Dividends and loan repayments in a construction insolvency—Evans v Jones

What is the status of dividends and loan repayments in the context of insolvency following the decision in Evans v Jones? Simon Passfield of Guildhall Chambers, who represented the respondents in this case, says when considering the balance sheet position of a company for the purposes of a claim under section 238 or section 239 of the Insolvency Act 1986 (IA 1986), it is necessary to consider the commercial reality of the position.

Original news

Evans and another v Jones and another [2016] EWCA Civ 660, [2016] All ER (D) 36 (Jul)

The Court of Appeal, Civil Division, allowed the joint liquidators’ appeal against a judgment that had ruled on their application under IA 1986, s 239. The judge had erred in having taken into account, in assessing the solvency of the company, a dividend that had been paid to the defendant director/shareholders which had been shown during the course of the liquidation to have been an unlawful dividend.

What was the background to the appeal?

The respondents were the directors and shareholders of Rococo Developments Ltd (the company), a property development company. On 1 June 2010, the company paid a dividend of £75,000 to the respondents. Between 3 June 2010 and 18 March 2011, the company repaid various loans made by the respondents. On 21 April 2011, the company was placed into creditors’ voluntary liquidation.

Subsequently, the liquidator issued a claim:

  • to challenge the dividend as being unlawful pursuant to section 847 of the Companies Act 1986, and
  • to challenge the loan repayments as preferences pursuant to IA 1986, s 239

The parties instructed a single joint expert to prepare a report on the following issues:

  • whether the company had sufficient distributable reserves to justify the dividend, and
  • the solvency of the company at the time of each of the loan repayments

As regards (i), the expert held that the company’s accounts should have made provision for a claim which had been made against the company by a contractor and which subsequently resulted in an adjudication award. If that provision was included, the company would not have had sufficient distributable reserves to justify the dividend.

### DATA SECTION

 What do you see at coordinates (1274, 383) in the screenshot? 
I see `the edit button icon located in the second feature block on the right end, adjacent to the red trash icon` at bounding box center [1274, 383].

### SHORT PROBLEM A
Render this sentence from the Evans v Jones article into French: "On 1 June 2010, the company paid a dividend of £75,000 to the respondents."
### SHORT PROBLEM B
Extend the Evans v Jones article past its final sentence.
The data has no connection to the Evans v Jones article.

### FINAL RESULT A
Le 1er juin 2010, la société a versé un dividende de 75 000 £ aux intimés.

### FINAL RESULT B
As regards (ii), the expert concluded that the company was balance sheet insolvent when four of the five payments were made. However, he noted that if the dividend was treated as an asset of the company (on the basis that it was unlawfully paid and therefore void) the balance sheet would be returned to solvency.

After receiving the expert’s report, the respondents accepted that the dividend had been unlawful and agreed to repay it. At the trial of the preference claim, HHJ Jarman QC held that the loan repayments constituted preferences. As to the question of solvency, he accepted that it was necessary to include a provision in respect of the contractor’s claim. However, he also held that the dividend should be treated as an asset of the company for the purpose of assessing its company’s balance sheet position. In consequence, he held that the company was solvent at the time of each of the loan repayments and therefore dismissed the preference claim. The liquidator appealed against that decision.

What were the legal issues the Court of Appeal had to decide?

It was common ground that the balance sheet test in IA 1986, s 123(2) requires the court to compare a company’s present assets with its present and future liabilities (discounted for contingencies and deferment) and that contingent assets are left out of the assessment.

The issue which the Court of Appeal had to decide was whether HHJ Jarman QC was right to treat the dividend as a present asset to be included at full value in the assessment.

What were the main legal arguments put forward?

The appellants argued that the dividend was a contingent asset at the date of the loan repayments because at the time of payment the respondents (the sole directors and shareholders of the company) had believed that it was lawful, and therefore the company’s claim for repayment was unknown until the company subsequently entered liquidation.

They further argued that the judge’s treatment of the dividend was inconsistent with his treatment of the company’s liability to the contractor—he had used the benefit of hindsight in determining the appropriate value to place on the former but had expressly disavowed hindsight in valuing the latter.

The respondents argued that the fact that the dividend was believed to be lawful at the time of payment was irrelevant. As a matter of law, the dividend was unlawful. In consequence, the monies paid to the respondents were held by them on constructive trust for the company and therefore the dividend remained an asset of the company. In the circumstances, the dividend was a present asset of the company.

They accepted that the judge was entitled to use hindsight in valuing both the dividend and the liability to the contractor but noted that the appellants had not sought to appeal the judge’s finding in relation to the value of the latter.

What did the Court of Appeal decide, and why?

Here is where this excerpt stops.